About Participation of Association members in «The Baltic Area Alliance Meeting» (3th October 2011, Katowice, Poland)
The meeting was attended by Prof. Ludmila Karamushka (Ukraine), Ph.D. Angela Carter (UK), Ph.D. Anita Pollak(Poland), MA Katarzyna Wiecek (Poland), and Prof. Barbara Kożusznik (Poland). The Baltic Area Alliance Meeting was supported by EAWOP moderated by Angela Carter, the EAWOP representative. The purpose of the meeting was to discuss the assumptions of the BAAB program and to propose further directions of work on the Baltic Area Project. Moreover, the intention of the meeting was to present and discuss the results of the analyses of the data obtained in the BAAB Universities Survey. BAAB Questionnaire Survey was done at six European universities and compared the universities’ declared approaches towards teaching the WOP students according to the ENOP Reference Model. The universities which participated in the survey were: Catholic University of Lublin John Paul II (Poland); SilesianUniversity (Poland); Volin National University named after L. Ukrainka (Ukraine); Institute of Psychology University of Wroclaw (Poland); Ivan Ohienko Kamyanets-Podilsky National University (Ukraine); I.I. Mechnikov Odessa National University (Ukraine); Zaporizhya National University (Ukraine).
The results of the analysis showed that the universities’ approaches towards WOP training declared during the survey did not reach the standards postulated in the ENOP Reference Model. Furthermore, the curricula offered by the universities did not include all areas of the ENOP Reference Model, i.e. Work, Organizational and Personnel Psychology. The investigation also identified the configuration of primary and enabling competences acquired by the students during their five-year-studies at the surveyed universities and checked how the surveyed universities coped with the internship. The survey found out the major didactic methods used in W&O psychology training at the surveyed universities.
______________________________
## REQUIRED WORK
a: In the Baltic Area meeting report, who moderated the meeting?
b: Please copy the Baltic Area meeting report word for word from "The results of the analysis" to "the surveyed universities.".
______________________________
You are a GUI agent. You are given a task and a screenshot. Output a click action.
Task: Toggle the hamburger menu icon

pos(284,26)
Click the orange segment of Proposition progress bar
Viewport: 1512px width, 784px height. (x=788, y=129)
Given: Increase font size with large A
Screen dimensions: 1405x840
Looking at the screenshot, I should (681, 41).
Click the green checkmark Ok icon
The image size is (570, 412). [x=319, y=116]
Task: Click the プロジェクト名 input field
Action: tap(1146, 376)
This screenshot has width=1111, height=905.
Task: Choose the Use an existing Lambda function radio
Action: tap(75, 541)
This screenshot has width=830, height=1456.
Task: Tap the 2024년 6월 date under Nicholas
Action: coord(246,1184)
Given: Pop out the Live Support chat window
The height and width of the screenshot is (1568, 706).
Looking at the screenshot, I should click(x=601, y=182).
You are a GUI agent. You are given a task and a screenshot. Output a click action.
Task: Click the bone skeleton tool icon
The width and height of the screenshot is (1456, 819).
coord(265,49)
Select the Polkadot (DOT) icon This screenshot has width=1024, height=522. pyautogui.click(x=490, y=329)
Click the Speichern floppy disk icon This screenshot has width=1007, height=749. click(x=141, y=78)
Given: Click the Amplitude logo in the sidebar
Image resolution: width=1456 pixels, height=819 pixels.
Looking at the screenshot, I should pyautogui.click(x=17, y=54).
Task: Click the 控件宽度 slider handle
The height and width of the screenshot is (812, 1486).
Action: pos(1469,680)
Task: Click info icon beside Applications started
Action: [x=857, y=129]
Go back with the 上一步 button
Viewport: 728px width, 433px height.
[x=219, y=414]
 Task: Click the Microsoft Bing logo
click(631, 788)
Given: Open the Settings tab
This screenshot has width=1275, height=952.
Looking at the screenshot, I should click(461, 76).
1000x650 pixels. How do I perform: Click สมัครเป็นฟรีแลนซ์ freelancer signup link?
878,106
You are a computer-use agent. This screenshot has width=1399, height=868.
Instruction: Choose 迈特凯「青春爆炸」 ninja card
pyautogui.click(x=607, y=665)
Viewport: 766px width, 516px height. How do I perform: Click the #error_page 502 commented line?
______________________________
## ANSWERS GIVEN
a: Angela Carter, the EAWOP representative.

b:
The results of the analysis showed that the universities’ approaches towards WOP training declared during the survey did not reach the standards postulated in the ENOP Reference Model. Furthermore, the curricula offered by the universities did not include all areas of the ENOP Reference Model, i.e. Work, Organizational and Personnel Psychology. The investigation also identified the configuration of primary and enabling competences acquired by the students during their five-year-studies at the surveyed universities and checked how the surveyed universities coped with the internship. The survey found out the major didactic methods used in W&O psychology training at the surveyed universities.